Overall I found the rhythms too square/simplistic at the beginning. It's only around m.90 that they get more interesting. Consider in the early part chopping off a downbeat note or adding a tie here or there. A stronger rhythmic profile is needed and that means being more imaginative. Don't settle for the easy way...unless you're under a time deadline ;-)

There are other small things I could mention but time does not allow me to point them out. Just keep working at it!


----------



## musicrom (Dec 29, 2013)

Thanks for your review, Vasks!



Vasks said:


> I believe the 16th note violin appegiations at mss. 49-50 are going to be next to impossible to do at MM=180.


Yeah, I was kind of worried about that. I'm mostly going for the effect rather than the notes, but being only a mediocre viola player, I'm not exactly sure what a more manageable sequence of notes would be at that tempo. Not that that's a valid excuse - that's definitely something I need to figure out.



Vasks said:


> You need to designate the first entrance of Horns 1 & 2 as to whether both play (a2) or only one (and therefore which one). In fact throughout you'll have to designate which horns are to play a2 or not when only one line/notes are shown. This is not only for the players to know what to do but also to determine whether your horn scoring is too much or OK.


I kind of forgot once I started composing that there were 4 horns, and just assumed I had 2 in my score. Oops. 
I've never seen the "a2" thing, and I have no idea how to notate which horn I want to play what. Could you possibly explain, or give me an example of a score that uses it?



Vasks said:


> Overall I found the rhythms too square/simplistic at the beginning. It's only around m.90 that they get more interesting. Consider in the early part chopping off a downbeat note or adding a tie here or there. A stronger rhythmic profile is needed and that means being more imaginative. Don't settle for the easy way...unless you're under a time deadline ;-)
> 
> There are other small things I could mention but time does not allow me to point them out. Just keep working at it!


Rhythm is definitely an important part of composing, and something I tend to neglect, and I probably need to think about it more. I did intend for the rhythm to be very simple in the beginning of the piece, so that the piece could kind of slowly grow from nothing to something. I understand where you're coming from though, and sometimes when I listen to it, the beginning seems too slow and motionless, but other times I think it's just right for what I'm going for.

Once again, thanks for your review, and I've definitely taken into account your advice going forwards!

I'd appreciate more commentary from others that have any.


----------



## Vasks (Dec 9, 2013)

You actually wrote a 3rd trumpet part on the first page. ;-)
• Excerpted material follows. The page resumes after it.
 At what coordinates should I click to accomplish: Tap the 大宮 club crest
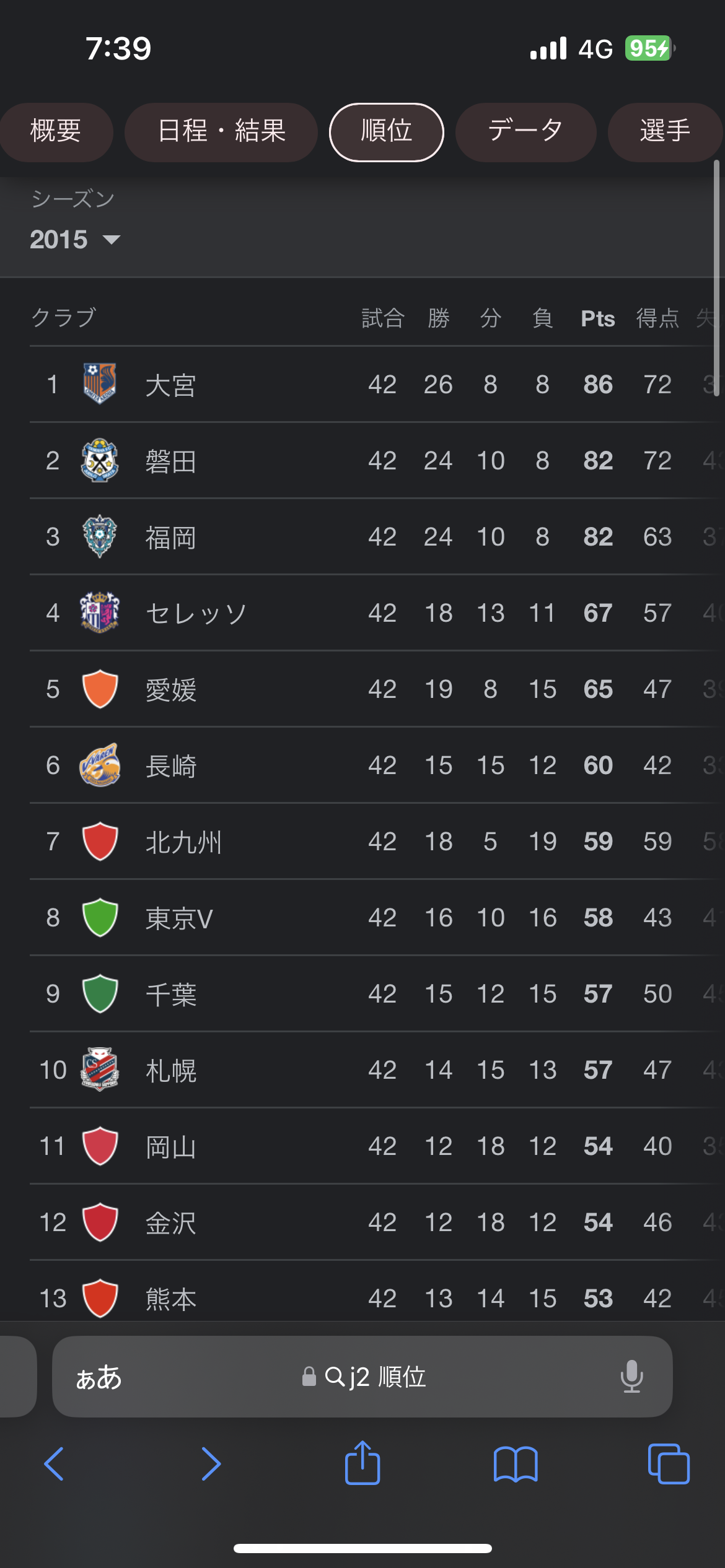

Now for the Horns (or any like instruments that share a staff). If the first notes of your score are to be played in unison by both Horn 1 and Horn 2, you can write "a2" above the first note and it will stay good until they split into two different notes. Or you can assign each note two stems; one up (for Horn 1) and one down (for Horn 2) until they split into two different notes, in which case you don't need the "a2". If only one player is to play the first notes, then you designate it "Hn. 1" or "Hn. 2" above the starting note. However stem directions (up for Hn 1; down for Hn 2) plus whole measure rests for the one not playing is advised as well

Below is what all that would look like:


----------



## musicrom (Dec 29, 2013)

Vasks said:


> You actually wrote a 3rd trumpet part on the first page. ;-)
> 
> Now for the Horns (or any like instruments that share a staff). If the first notes of your score are to be played in unison by both Horn 1 and Horn 2, you can write "a2" above the first note and it will stay good until they split into two different notes. Or you can assign each note two stems; one up (for Horn 1) and one down (for Horn 2) until they split into two different notes, in which case you don't need the "a2". If only one player is to play the first notes, then you designate it "Hn. 1" or "Hn. 2" above the starting note. However stem directions (up for Hn 1; down for Hn 2) plus whole measure rests for the one not playing is advised as well
> 
> ...


Thanks for your help, Vasks. This is my first piece for a full orchestra, and with no formal training in composition, I need to know these things. I just want to make sure I understand correctly..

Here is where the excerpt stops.